Positron Emission Tomography (PET) has multiple clinical and research applications in CV imaging. It offers accurate measurements of global and regional wall motion, giving insight to myocardial perfusion, and myocardial blood flow during rest and stress, all in one exam. Myocardial viability is routinely estimated by quantitative comparison of fluorodeoxyglucose ( 18FDG) absorption between rest and stress. Myocardial blood flow and coronary flow reserve measurements are also included in the final clinical assessment due to the enhanced dynamic imaging capacities of the latest PET/CT scanners, which is considered the “gold” standard technique. Absolute flow measurements also allow evaluation of coronary microvascular dysfunction and provide additional prognostic and diagnostic information for coronary artery disease. Standard quantitative approaches to computing myocardial blood flow from kinetic PET data in an automated and rapid fashion have been developed for 15O-water, 13N-ammonia, and 82Rb radiotracers. Computerized analysis of perfusion in comparison to visual analysis reduces examination variability. PET quantification can also be enhanced by precise co-registration with CT angiography. In emerging clinical utilities, PET has demonstrated a prospective imaging method capable of identifying vulnerable atherosclerotic plaques by quantification of plaque uptake of 18FDG and 18F-sodium fluoride tracers, not only in large arteries such as the carotids and aorta, but also in smaller arteries such as the coronary and renal arteries [5][6][7][8][9][10][32,33,34,35,36,37].

3. Fusion Imaging

The evaluation of cardiac function in real-time with increased spatial resolution has become critically important during transcatheter interventions and is gaining ground day by day as a mainstay in cardiac care with regard to treatments for structural heart disease. These procedures, while minimally invasive for patients, often have added degrees of patient-related and procedure-related complexity. Fluoroscopy has long been the cornerstone of interventional procedures due to the excellent device visualization and due to the fact that it provides real-time feedback. On the contrary, fluoroscopy offers poor characterization of non-radiopaque structures and provides only 2-D projections of important 3-D cardiac anatomy, lacking essential spatial resolution. Fusion imaging combines data from different imaging modalities, fluoroscopy, computed tomography, and echocardiography, in order to produce a fused image, video, or live streaming ( Figure 14 ). With these methods, we have access to high-resolution detailed anatomic information from CT imaging combined with functional, real-time motion and flux information from echocardiography. The fusion of the pre-operative CT and the peri-procedural 4D-TEE provides us with an excellent visualization of both images in the same visual perspective on the echo screen in the catheterization laboratory [11][12][13][14][15][38,39,40,41,42].

Figure 14.
CT Fusion image the display of co-aligned 4D TEE ultrasound and CT data.

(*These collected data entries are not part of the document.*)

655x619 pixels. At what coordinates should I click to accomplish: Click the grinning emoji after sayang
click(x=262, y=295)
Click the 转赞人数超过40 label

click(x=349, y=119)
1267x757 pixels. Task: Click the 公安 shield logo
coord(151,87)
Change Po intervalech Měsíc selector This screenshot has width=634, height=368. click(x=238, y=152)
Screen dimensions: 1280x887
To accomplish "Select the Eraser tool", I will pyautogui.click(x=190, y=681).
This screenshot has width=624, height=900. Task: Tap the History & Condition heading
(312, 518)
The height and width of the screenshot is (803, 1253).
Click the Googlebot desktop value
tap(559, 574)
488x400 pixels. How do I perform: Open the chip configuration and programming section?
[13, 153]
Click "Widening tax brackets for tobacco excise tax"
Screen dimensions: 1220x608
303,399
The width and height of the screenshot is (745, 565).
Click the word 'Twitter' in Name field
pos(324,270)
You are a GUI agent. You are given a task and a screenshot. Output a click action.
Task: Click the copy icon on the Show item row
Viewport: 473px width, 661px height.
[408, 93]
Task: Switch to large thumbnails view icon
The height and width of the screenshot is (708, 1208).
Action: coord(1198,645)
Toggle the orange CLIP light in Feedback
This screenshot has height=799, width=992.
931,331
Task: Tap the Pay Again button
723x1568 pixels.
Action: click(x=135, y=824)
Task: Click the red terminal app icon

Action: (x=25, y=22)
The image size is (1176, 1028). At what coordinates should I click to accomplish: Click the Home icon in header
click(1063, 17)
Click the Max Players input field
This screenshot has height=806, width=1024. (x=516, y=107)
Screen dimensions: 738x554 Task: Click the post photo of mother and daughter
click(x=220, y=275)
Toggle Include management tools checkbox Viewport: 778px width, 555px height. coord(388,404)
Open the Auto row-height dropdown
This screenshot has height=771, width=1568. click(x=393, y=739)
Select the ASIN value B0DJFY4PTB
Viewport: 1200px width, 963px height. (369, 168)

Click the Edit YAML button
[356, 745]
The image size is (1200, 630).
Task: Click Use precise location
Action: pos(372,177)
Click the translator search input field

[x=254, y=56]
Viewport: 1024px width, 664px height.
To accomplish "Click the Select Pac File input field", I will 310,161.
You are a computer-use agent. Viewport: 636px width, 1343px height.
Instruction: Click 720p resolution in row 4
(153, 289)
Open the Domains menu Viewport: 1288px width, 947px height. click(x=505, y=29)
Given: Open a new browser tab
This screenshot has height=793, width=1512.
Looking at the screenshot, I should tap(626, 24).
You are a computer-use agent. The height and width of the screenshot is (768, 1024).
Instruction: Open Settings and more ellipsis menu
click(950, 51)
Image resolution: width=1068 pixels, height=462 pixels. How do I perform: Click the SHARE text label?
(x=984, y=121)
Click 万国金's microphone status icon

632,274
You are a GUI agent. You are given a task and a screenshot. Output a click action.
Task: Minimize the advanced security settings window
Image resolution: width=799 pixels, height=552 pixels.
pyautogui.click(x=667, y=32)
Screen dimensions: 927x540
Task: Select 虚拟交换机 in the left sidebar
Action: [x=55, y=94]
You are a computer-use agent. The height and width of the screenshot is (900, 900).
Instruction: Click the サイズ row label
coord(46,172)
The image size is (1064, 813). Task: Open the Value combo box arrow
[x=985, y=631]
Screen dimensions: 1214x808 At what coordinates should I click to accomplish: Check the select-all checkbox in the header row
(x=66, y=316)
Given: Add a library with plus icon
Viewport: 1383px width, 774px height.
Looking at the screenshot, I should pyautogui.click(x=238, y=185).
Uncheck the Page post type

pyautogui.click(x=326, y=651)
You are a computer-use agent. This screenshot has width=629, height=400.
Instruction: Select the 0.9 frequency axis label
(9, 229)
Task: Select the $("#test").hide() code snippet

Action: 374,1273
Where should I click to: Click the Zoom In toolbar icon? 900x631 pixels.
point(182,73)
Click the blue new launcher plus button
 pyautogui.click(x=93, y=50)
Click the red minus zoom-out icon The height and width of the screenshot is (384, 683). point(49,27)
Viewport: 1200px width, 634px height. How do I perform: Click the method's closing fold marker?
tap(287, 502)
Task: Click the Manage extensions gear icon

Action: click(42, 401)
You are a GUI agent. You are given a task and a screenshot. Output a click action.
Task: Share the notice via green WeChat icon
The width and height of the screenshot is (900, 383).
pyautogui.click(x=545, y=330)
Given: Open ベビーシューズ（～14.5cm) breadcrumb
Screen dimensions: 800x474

4. Interventional Imaging Future Perspectives and Emerging Techniques

Even though cardiac imaging is considered non-invasive, it is crucial to mention that during interventional procedures such as coronary interventions, new imaging modalities such as intravascular ultrasound (IVUS) and optical computed tomography (OCT) are currently deployed both clinically and experimentally with an established recognition, as has been demonstrated in recent guidelines [16][46]. Other techniques like optoacoustic (OA) imaging, also known as photoacoustic imaging (PAI), can outperform conventional imaging techniques in terms of temporal resolution, as shown in several research studies [17][18][47,48].

The field of cardiovascular imaging is about to be shifted by a huge wave of new methods concerning computational analysis of big data sets. Artificial intelligence (AI), machine learning (ML), deep learning (DL), and natural language processing (NLP) are forming a new paradigm for imaging analysis, with many emerging applications in almost every imaging technique. The development of AI applications with big imaging registries will likely facilitate and ameliorate the extraction of both functional and anatomical information and will offer more precise diagnostic tools in cardiovascular care [19][49].